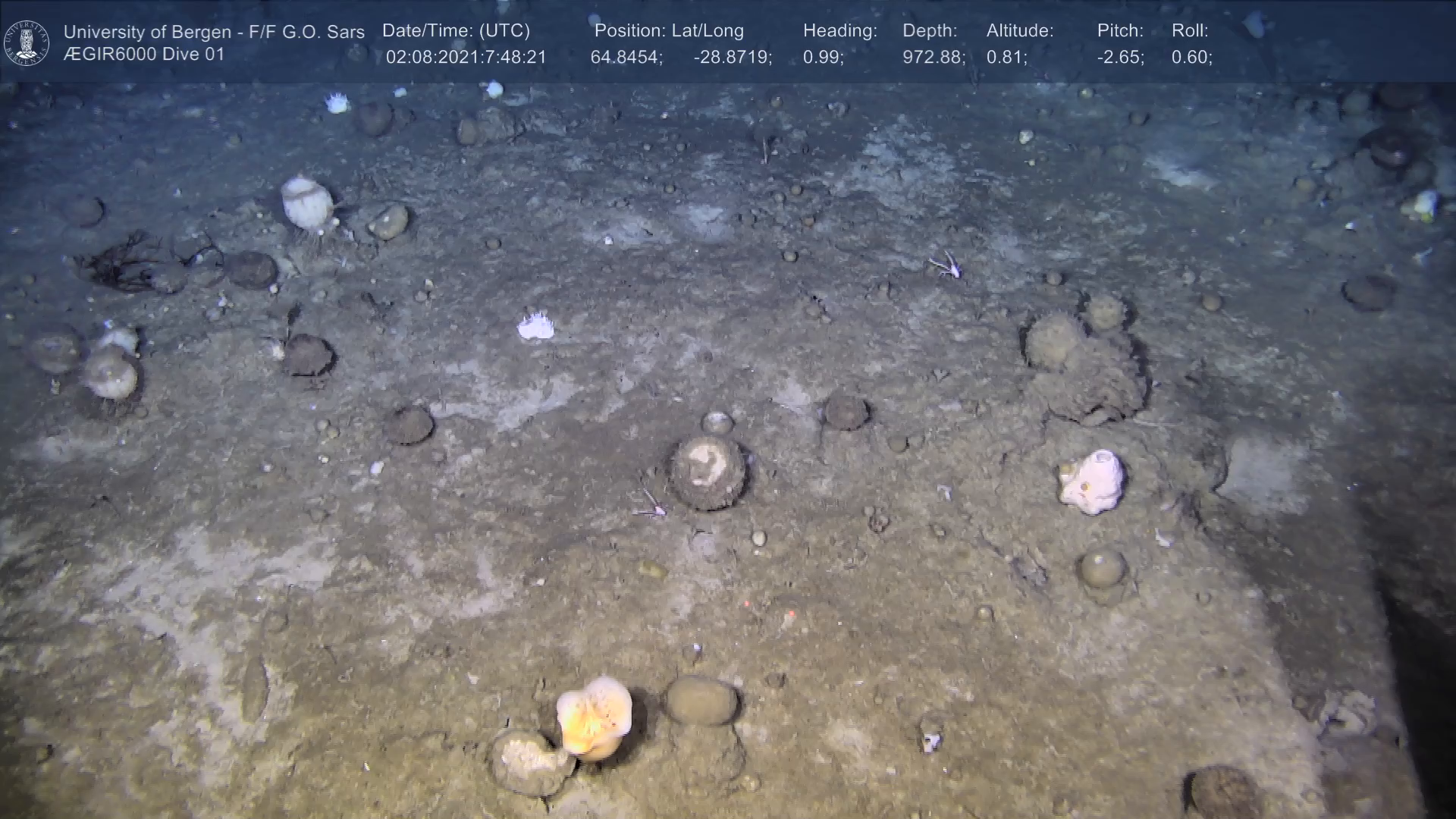This screenshot has width=1456, height=819.
Task: Click the University of Bergen seal logo
Action: [27, 42]
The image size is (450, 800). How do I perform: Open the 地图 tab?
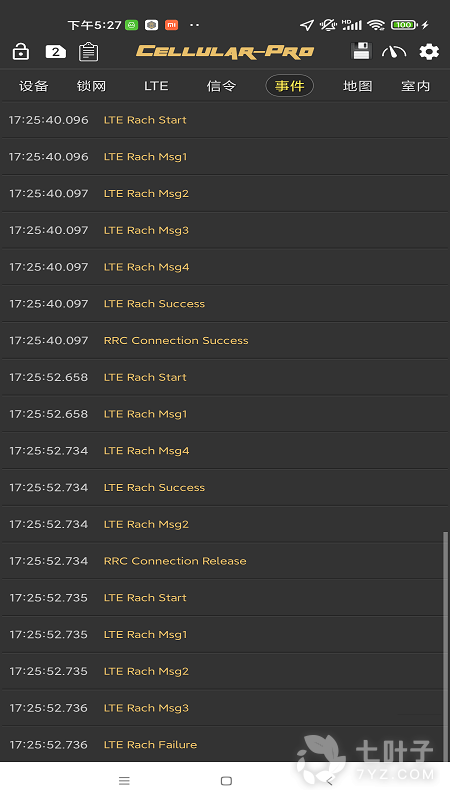pos(357,86)
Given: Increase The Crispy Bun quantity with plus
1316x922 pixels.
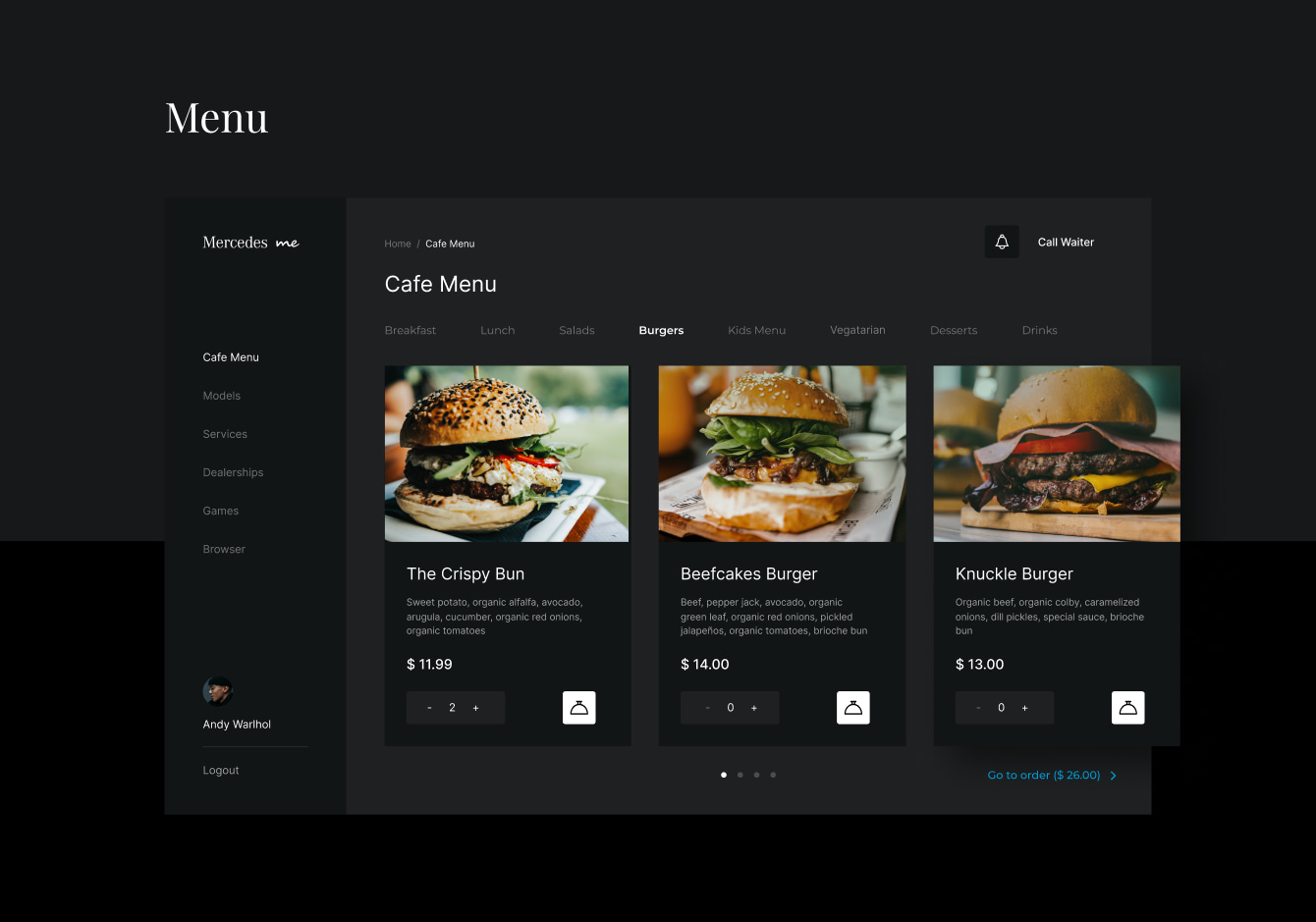Looking at the screenshot, I should pyautogui.click(x=476, y=708).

> **PROMPT**
Reproduce every line of the records above verbatim, omitting the pictures.

> **COMPLETE OUTPUT**
This screenshot has width=1456, height=819.
Task: Click the University of Bergen seal logo
Action: [27, 42]
The image size is (450, 800). How do I perform: Open the 地图 tab?
pos(357,86)
Given: Increase The Crispy Bun quantity with plus
1316x922 pixels.
Looking at the screenshot, I should pyautogui.click(x=476, y=708).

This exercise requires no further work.